SAVOIR GARDER LE HAUT DE LA PISTE
Conserver plusieurs partenaires permet à Stellantis de ne pas mettre tous ses œufs dans le même panier et de conserver un rapport de force pouvant se relever utile dans la durée afin de rester agile au regard des évolutions de cette nouvelle architecture de partenariats. Cette même stratégie avait déjà été activée pour ne pas retenir Santander Consumer Banque comme partenaire de financement lors du rachat d’Opel-Vauxhall mais in fine de l’ouvrir à BNP Paribas Personal Finance.
LE CRÉDIT AGRICOLE REMONTE DANS LE TRAIN DU LEASING
Avec 700 000 véhicules en contrat et une cible à 1 million en 2025, la nouvelle structure commune envisagée avec Stellantis rentre dans le top 5 des leasers. Cela représente un come-back indiscutable du Crédit Agricole sur ce marché face à BNP Paribas et Société Générale, et ceci alors qu’il n’avait pas saisi cette opportunité il y a 20 ans. Pour Stellantis, cela permet de rattraper son retard sur d’autres constructeurs comme VW. Néanmoins, cette nouvelle entité reste encore très loin des deux leaders, Arval, filiale de BNP Paribas qui dispose de 1,3 million de véhicules en contrat, et plus encore ALD Automotive filiale de Société Générale, surtout si les discussions engagées depuis octobre avec LeasePlan aboutissent, ce qui en ferait après fusion l’acteur leader absolu du marché avec plus de 3,5 millions de véhicules en contrat. On devine assez bien que le marché du leasing va devenir plus concurrentiel et donc les opportunités de développement plus difficile à concrétiser !
BNP PARIBAS PERSONAL FINANCE RENFORCE SON PARTENARIAT AVEC STELLANTIS MAIS SE RETROUVE DANS UNE SITUATION POUR LE MOINS PARTICULIÈRE…
En effet, cette nouvelle donne permet à BNP Paribas de renforcer de près de 6 milliards d’euros ses encours automobiles mais la banque sera à la fois client de Stellantis (avec Arval), partenaire (avec la JV avec BNPPF pour le financement des 14 marques du groupe en Allemagne, UK, Autriche) et enfin concurrent (entre Arval et la nouvelle co-entreprise dans le leasing montée avec CACF et entre Cetelem et la JV avec Santander Consumer Banque en France, Italie, Espagne, Belgique, et Pays-Bas).
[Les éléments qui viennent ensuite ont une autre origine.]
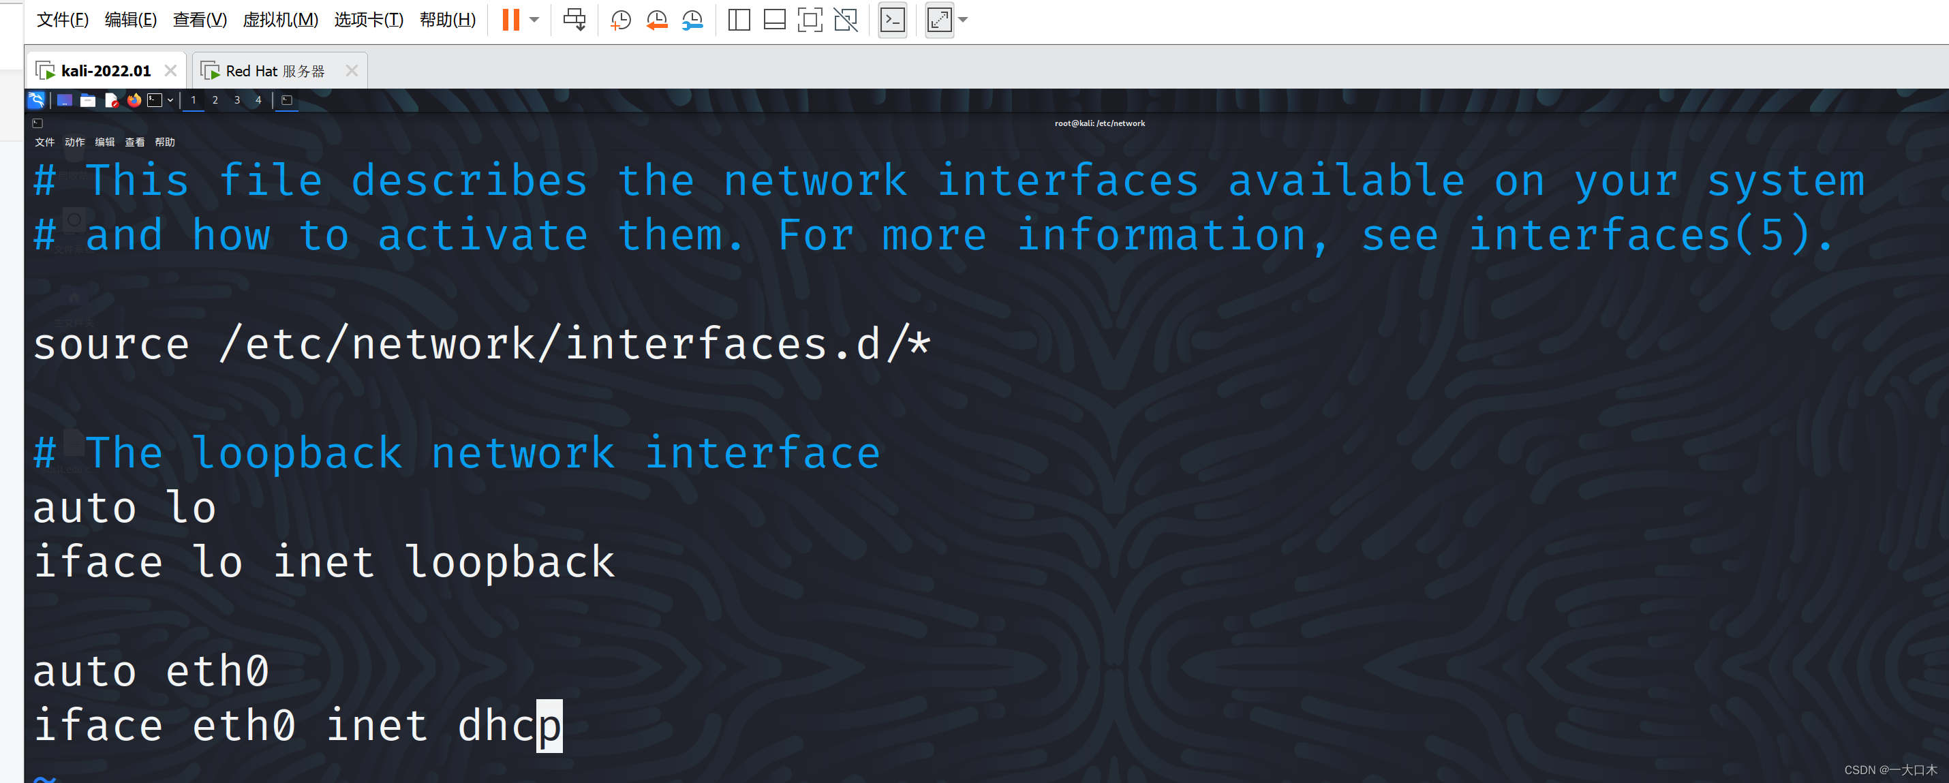Image resolution: width=1949 pixels, height=783 pixels.
Task: Pause the virtual machine
Action: coord(511,20)
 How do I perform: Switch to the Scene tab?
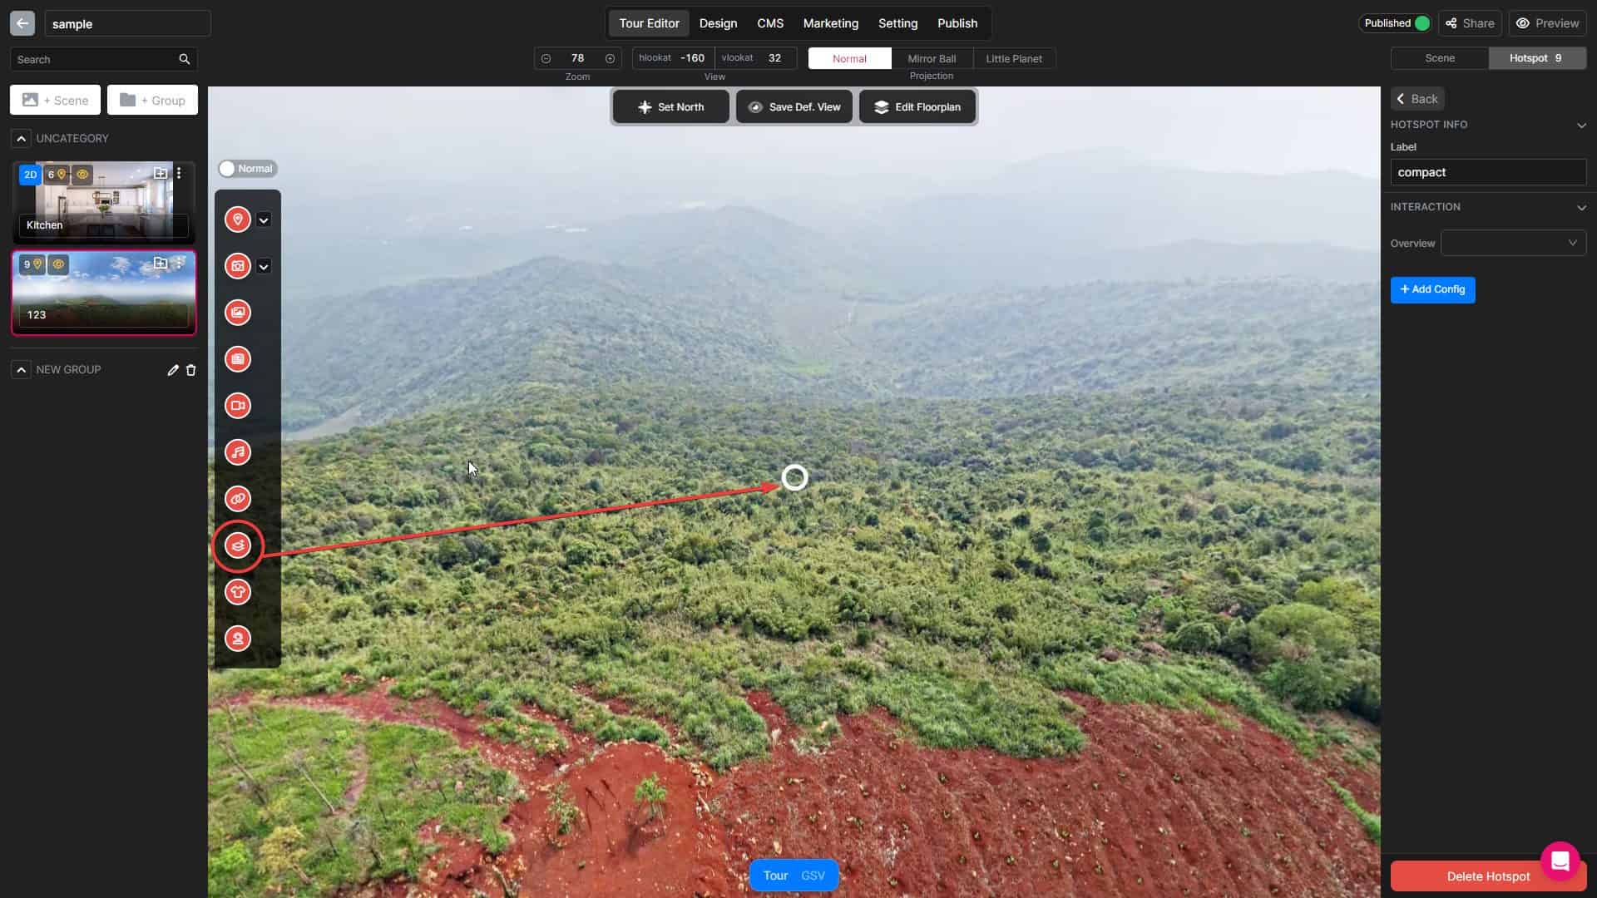pos(1439,58)
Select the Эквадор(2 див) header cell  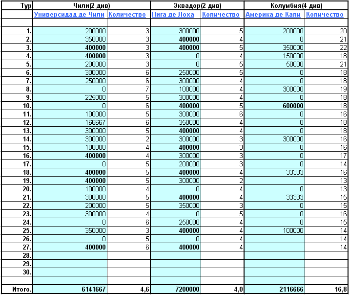pos(198,6)
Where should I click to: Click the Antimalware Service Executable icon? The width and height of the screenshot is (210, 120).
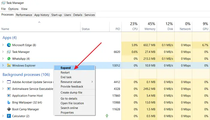pos(9,89)
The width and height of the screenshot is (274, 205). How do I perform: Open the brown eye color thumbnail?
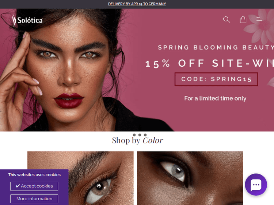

Il faudra avoir du doigté pour gérer au mieux ce mélange des genres !
QUEL AVENIR POUR FREE2MOVE QUI SE VOIT AMPUTÉ DE L’ACTIVITÉ LEASING OPÉRATIONNEL
Free2Move Lease qui rejoint la corbeille de la mariée de la nouvelle entité avec CACF. Cela constitue finalement une bonne façon de plonger cette marque dédiée aux nouveaux services de mobilité dans le grand bain. Elle devra faire ses preuves et redoubler d’efforts pour enfin dégager le niveau de revenus tant attendu lié à la révolution de la mobilité !
LES FINANCIÈRES SPÉCIALISÉES DOIVENT REVOIR LEUR STRATÉGIE
Les nouveaux accords donnent la possibilité aux acteurs spécialisés (CGI Finance, Cetelem, Sofinco Auto Moto Loisirs…) d’adresser de nouvelles cibles de concessionnaires des marques. Mais le plus grand challenge sera de repenser leur stratégie alors que le financement du véhicule neuf (VN) va devenir un marché quasi inaccessible. Restera le VO et les nouveaux services de mobilité comme terrain de développements possibles, ce qui sera un moyen de voir se lever un vent nouveau d’innovation dans les offres (déjà en réflexion ou en expérimentation chez certains acteurs).